Now, as we've been searching for cheaper and cheaper leisure activities, we found the best choice was right in our own home and it's almost free.

Lavish love on your pets. They will always love you unconditionally and always be grateful for the extra attention.

Our little stress relievers:

Petie
We bred Jack Russells for a few years. Petie will be 13 soon. Here he is with  Joelie, a long time ago and yesterday.
 

Tobias G. Willikers of Kearsarge Gore
Here is Toby. We got him when he was just a baby from a long line of champion pugs. The most recent picture was taken by my friend Joyce Johnson, who, with her family, has been looking after Toby for the last few months. The Johnsons bought one of Toby's puppies and named him Thor. I liked to tell people, "Toby is spending the winter with his son."



Mei-Mei
"Mei-Mei" is Chinese for little sister. And Mei-Mei is kind of a pug. I mean, I saw both her parents. They were pugs. But she looks more like some dog from a Goya painting...she should be draped over the arm of a lady or a child with big eyes in a Renaissance portrait of royalty.
Mei-Mei is unnaturally attached to Bunny.

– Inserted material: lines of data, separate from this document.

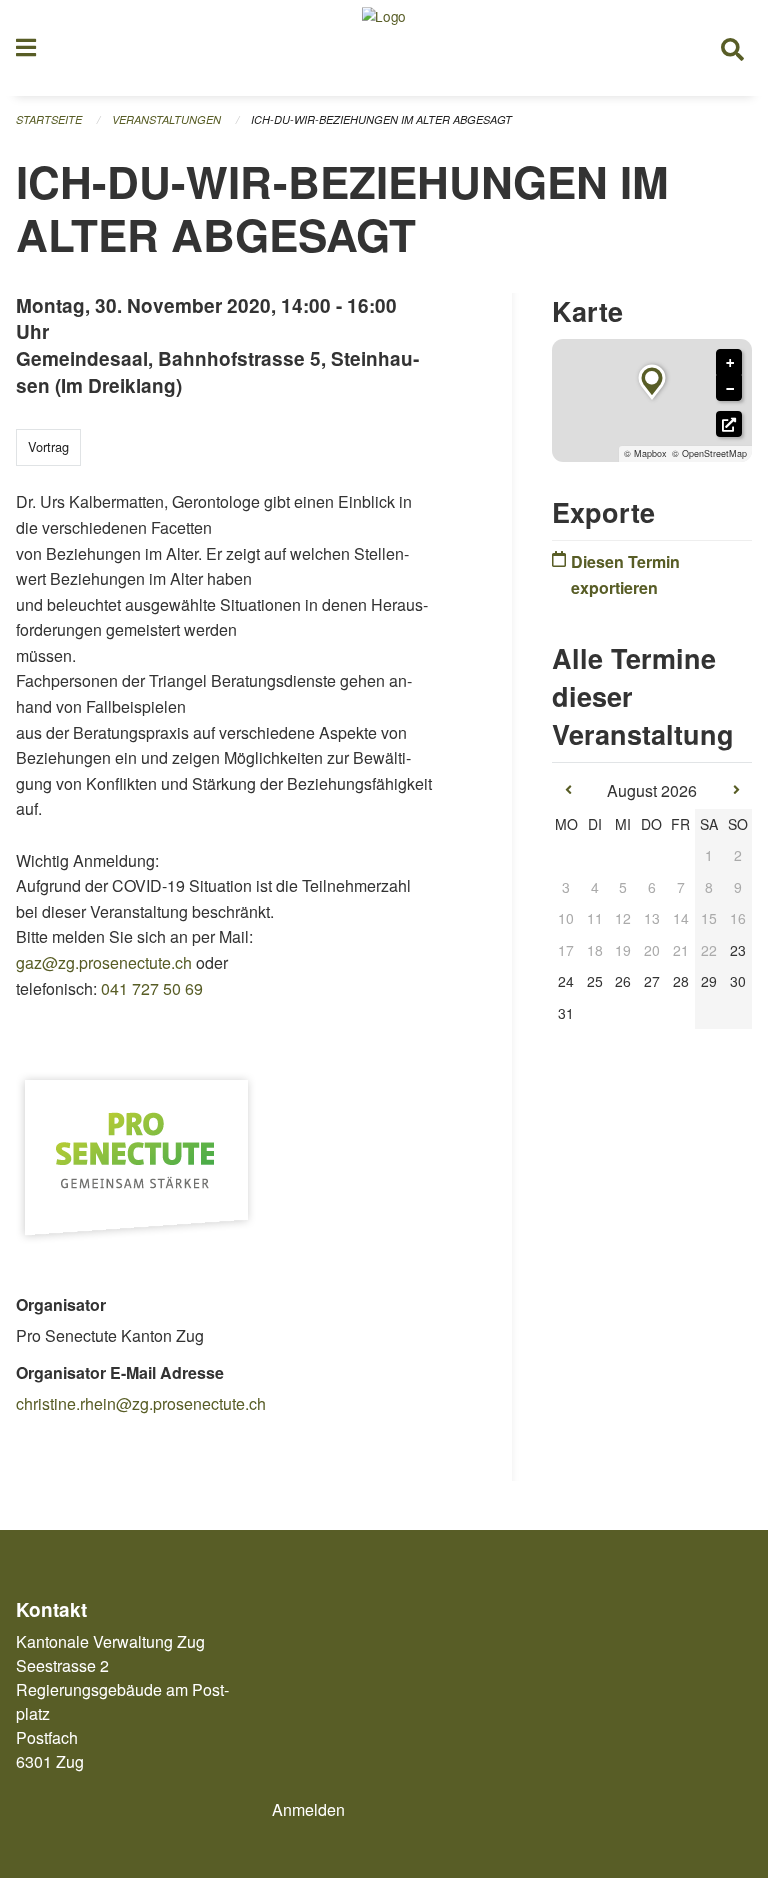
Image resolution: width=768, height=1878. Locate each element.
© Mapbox (645, 453)
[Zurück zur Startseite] (384, 48)
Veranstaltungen (166, 119)
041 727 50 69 (152, 988)
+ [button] (730, 363)
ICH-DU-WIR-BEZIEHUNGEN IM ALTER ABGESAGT (381, 119)
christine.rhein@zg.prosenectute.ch (141, 1403)
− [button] (730, 389)
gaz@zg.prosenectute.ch (104, 962)
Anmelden (308, 1809)
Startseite (49, 119)
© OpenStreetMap (709, 453)
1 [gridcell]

Bunny squeaks when you play with it.
 

And then there's Nikki.

"What are you looking at, dick face?"

But Nikki can be sweet. Especially when he gets all fluffy and sneezy in his bath.

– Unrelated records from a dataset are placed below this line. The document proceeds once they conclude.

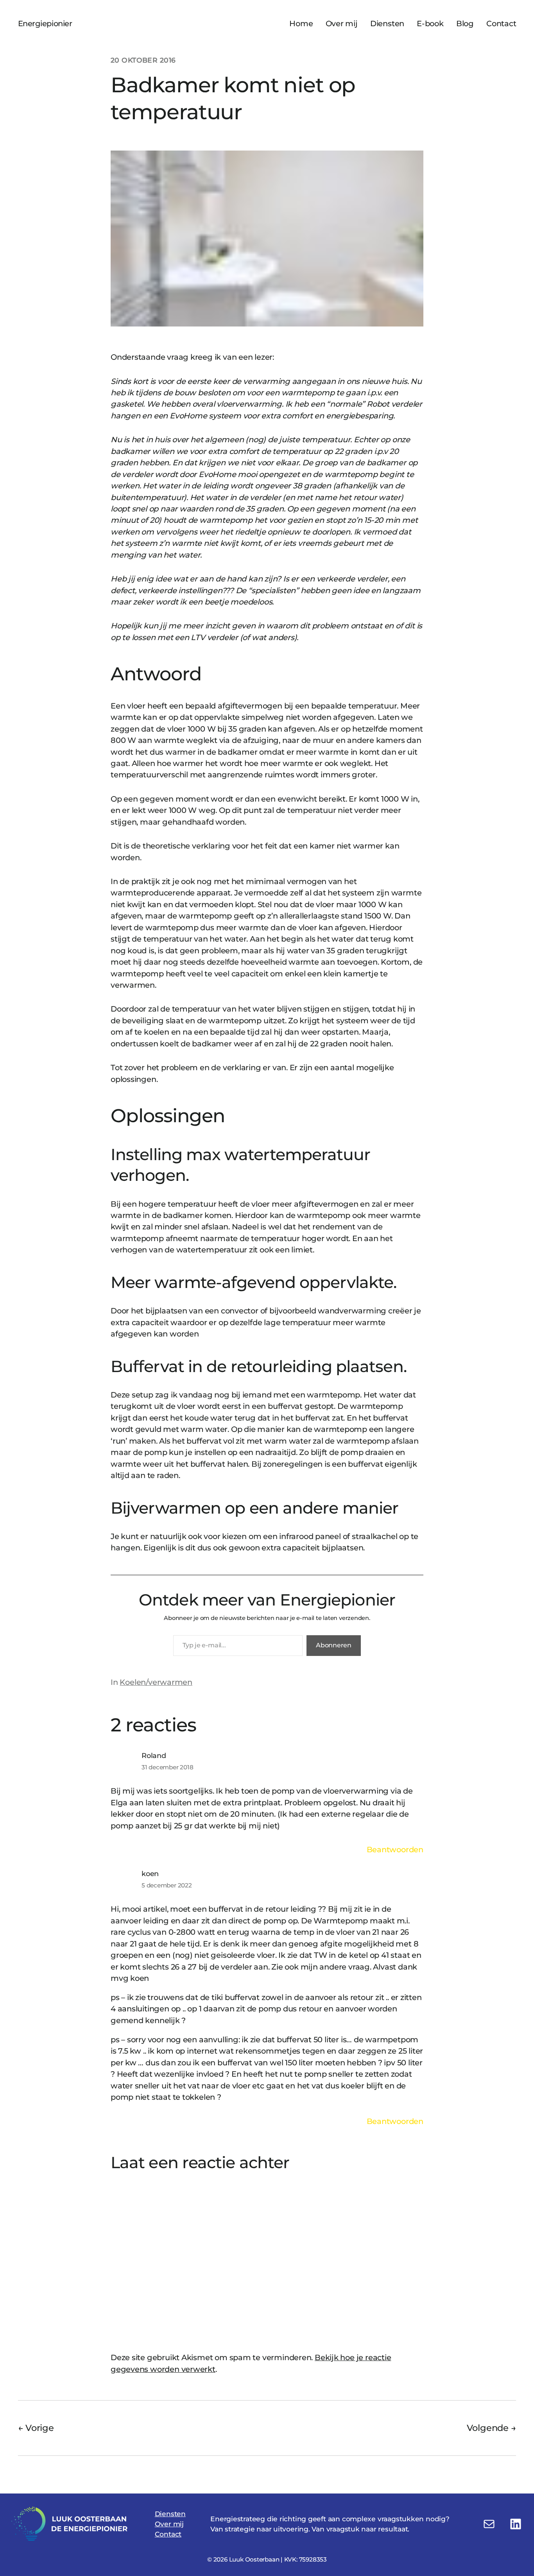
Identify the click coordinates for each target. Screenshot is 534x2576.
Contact (168, 2534)
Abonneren (333, 1645)
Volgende (488, 2427)
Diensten (170, 2514)
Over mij (169, 2524)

or if he's feeling especially talkative.

Here are some tips for those of you who may be considering a new pet.

1.) Do not be fooled by people dressed in animal costumes, no matter how cute they are. They are just measuring you up to see if you can fit in the back of their van.

2.) Do not be fooled by fake animals. You will be very disappointed as they tend to be more boring than, well, watching fish swim.

3.) Try to stay away from anything large, poisonous, and possibly endangered.
 

4.) Always smell the animal first. If it smells bad, do not buy. If it bites your nose off, go ahead and buy it anyway....because what's the difference?


And remember, there are many, many animals who have been abandoned in shelters in this troubled economic time, many more than what the shelters are used to. Go there first for your animal pick.....or if you don't want pets because of your busy lifestyle, maybe spend an hour a week volunteering at the local humane society, even just to play with the pets.

It will make you feel better because you have performed community service, the animals and shelter will appreciate your help, and you will be lowering your own stress levels as well.

A trifecta of goodness that will help you breathe. And smile.

And set aside time to play with the pets you have, if you have them. It's why you got them in the first place. This simple act will make for a happier animal and a less-stressed you.

And you don't have to worry about remembering their name or calling them the next day, or if you got all weird and sobby on them. They're your pets. They'll always love you, no matter what.